Work item –
Only the text belongs in the answer: every line of the records below, transcribed exactly.
▬▬▬▬▬▬
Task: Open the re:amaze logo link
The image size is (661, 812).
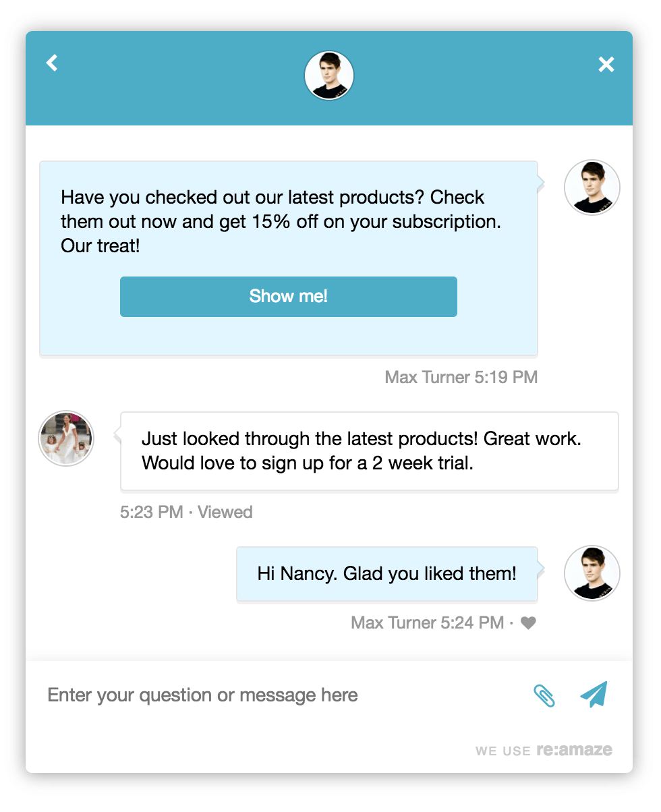Action: [575, 750]
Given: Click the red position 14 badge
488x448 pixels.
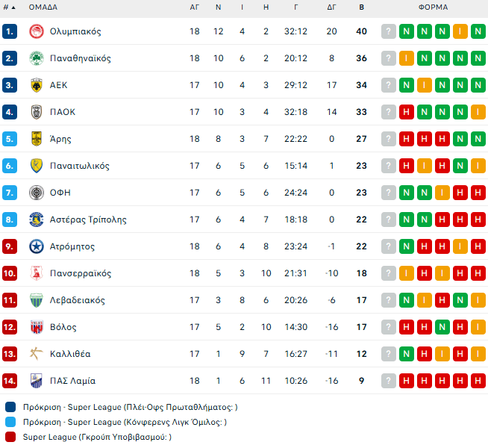Looking at the screenshot, I should point(10,381).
▬▬▬▬▬▬
Solution to the problem –
Task: Open the re:amaze logo link
The image size is (661, 812).
Action: [575, 750]
Given: Click the red position 14 badge
488x448 pixels.
Looking at the screenshot, I should point(10,381).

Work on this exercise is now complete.